Readers will recall that I bought a size 6, fine, Jowo-fit nib in titanium with an ebonite feed and housing, at the London Pen Show earlier this month. It is very enjoyable to use. I have had it in my Opus 88 Demonstrator, eye-dropper pen, whose original Broad nib was super smooth, great for laid papers but proved a little bland and lacking feedback. The titanium nib has injected a new lease of life into the pen which I was not using much. It is feedbacky, fine and wet, with just a little bounce but pretty firm, as I like. It never skips or hard-starts. Paired with the large Opus it is a wonderful pen, perhaps a poor-man’s Conid bulkfiller, but a great long-haul writing tool.
The only issue which stood in the way of my total happiness, was that the titanium nib, when seated as deep as it would go into the section, still managed to touch the end of the cap in the final twists of the four-and-a-quarter turns to cap the pen (not for the impatient). I could see the tip of the nib actually writing a little arc of ink on the inside of the clear acrylic cap.

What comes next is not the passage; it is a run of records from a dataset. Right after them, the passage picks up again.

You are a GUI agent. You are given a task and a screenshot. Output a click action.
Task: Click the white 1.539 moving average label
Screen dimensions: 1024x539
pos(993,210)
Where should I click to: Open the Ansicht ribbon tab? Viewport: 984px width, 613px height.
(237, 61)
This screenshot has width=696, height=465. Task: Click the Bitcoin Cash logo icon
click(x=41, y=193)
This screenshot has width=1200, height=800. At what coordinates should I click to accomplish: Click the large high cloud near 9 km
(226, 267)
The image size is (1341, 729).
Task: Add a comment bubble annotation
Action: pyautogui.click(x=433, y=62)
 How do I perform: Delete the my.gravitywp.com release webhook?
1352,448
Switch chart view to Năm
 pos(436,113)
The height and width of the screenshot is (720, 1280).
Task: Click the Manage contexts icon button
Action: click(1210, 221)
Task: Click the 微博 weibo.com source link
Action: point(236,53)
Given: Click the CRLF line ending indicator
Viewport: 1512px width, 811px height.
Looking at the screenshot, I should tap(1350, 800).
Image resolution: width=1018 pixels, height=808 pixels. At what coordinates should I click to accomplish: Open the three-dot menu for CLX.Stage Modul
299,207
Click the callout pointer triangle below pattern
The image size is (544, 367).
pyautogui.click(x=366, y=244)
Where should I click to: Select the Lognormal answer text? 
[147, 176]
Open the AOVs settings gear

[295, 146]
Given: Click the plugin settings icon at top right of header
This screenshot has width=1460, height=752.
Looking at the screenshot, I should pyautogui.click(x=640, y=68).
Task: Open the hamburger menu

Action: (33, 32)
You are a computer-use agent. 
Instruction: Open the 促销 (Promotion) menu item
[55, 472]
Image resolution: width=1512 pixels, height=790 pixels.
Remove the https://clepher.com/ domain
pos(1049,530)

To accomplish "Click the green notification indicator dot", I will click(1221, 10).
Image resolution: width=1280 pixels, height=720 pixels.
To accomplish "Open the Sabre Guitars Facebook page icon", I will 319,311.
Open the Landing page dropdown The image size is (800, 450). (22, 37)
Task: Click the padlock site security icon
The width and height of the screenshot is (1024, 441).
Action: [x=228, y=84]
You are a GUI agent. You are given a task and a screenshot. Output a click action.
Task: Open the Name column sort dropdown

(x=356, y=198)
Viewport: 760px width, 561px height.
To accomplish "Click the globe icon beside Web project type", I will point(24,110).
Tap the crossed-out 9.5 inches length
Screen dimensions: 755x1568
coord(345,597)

Obviously I did not want to risk damage to the nib but was always a bit worried when capping the pen. I thought that it would be good to drill out the acrylic cap, just by about half a millimetre to get a little more headroom for my new nib. This would be a precision job. Alternatively I thought that it may be possible to grind the inside acrylic of the cap, with a Dremel or similar electric tool (if I had one, which I don’t). But then a breakthrough came unexpectedly late last night when I realised that the cap finial may be removable. There appeared to be screw threads there. I tried to unscrew it. At first it would not budge but when I tried again with some grippy material, it began to move and I was soon able to get it off. Inside the acrylic finial, I could more clearly see and reach the conical recess at the end. It looked to be quite simple to grind this deeper, very minimally, to accommodate a longer nib.
But in the absence of the right tools, I decided to try adding an O ring between the finial and the rest of cap, just to make it sit a little higher. This worked well, although I did not have an O ring of the ideal size but it does the job for now. I removed the pocket clip whilst I was at it, since I do not use it and the O ring alone still gave the necessary added height clearance. So now I can screw the cap on safe in the knowledge that it will not crush my nib.
Throughout the year I have been changing fountain pens each month for my daily journal. In October I used a white, Cross Bailey Light with Noodler’s Bulletproof black. It writes well but I found some flow issues and the pen has needed to have the feed re-charged with the converter, then all is well again. Next month I may switch to the Opus with its titanium and ebonite goodness.
This week I received a letter from a good friend in Sweden. To my surprise and delight it was carefully hand-sewn into a card stock cover to make a little booklet. I learned that it was written on Clairfontaine 120gsm paper, with a Sailor Pro Gear Realo with Naginata Togi nib and Rohrer & Klingner Salix iron gall blue black ink. Together with the news that the letter brought of my friend and his family, this was a wonderful and thoughtful piece of mail to receive.
This reminds me that I am a little behind in replying to my correspondence. I will relish an opportunity to sit with a fountain pen of my choice, for an hour or so when the energy and inspiration levels are both favourable.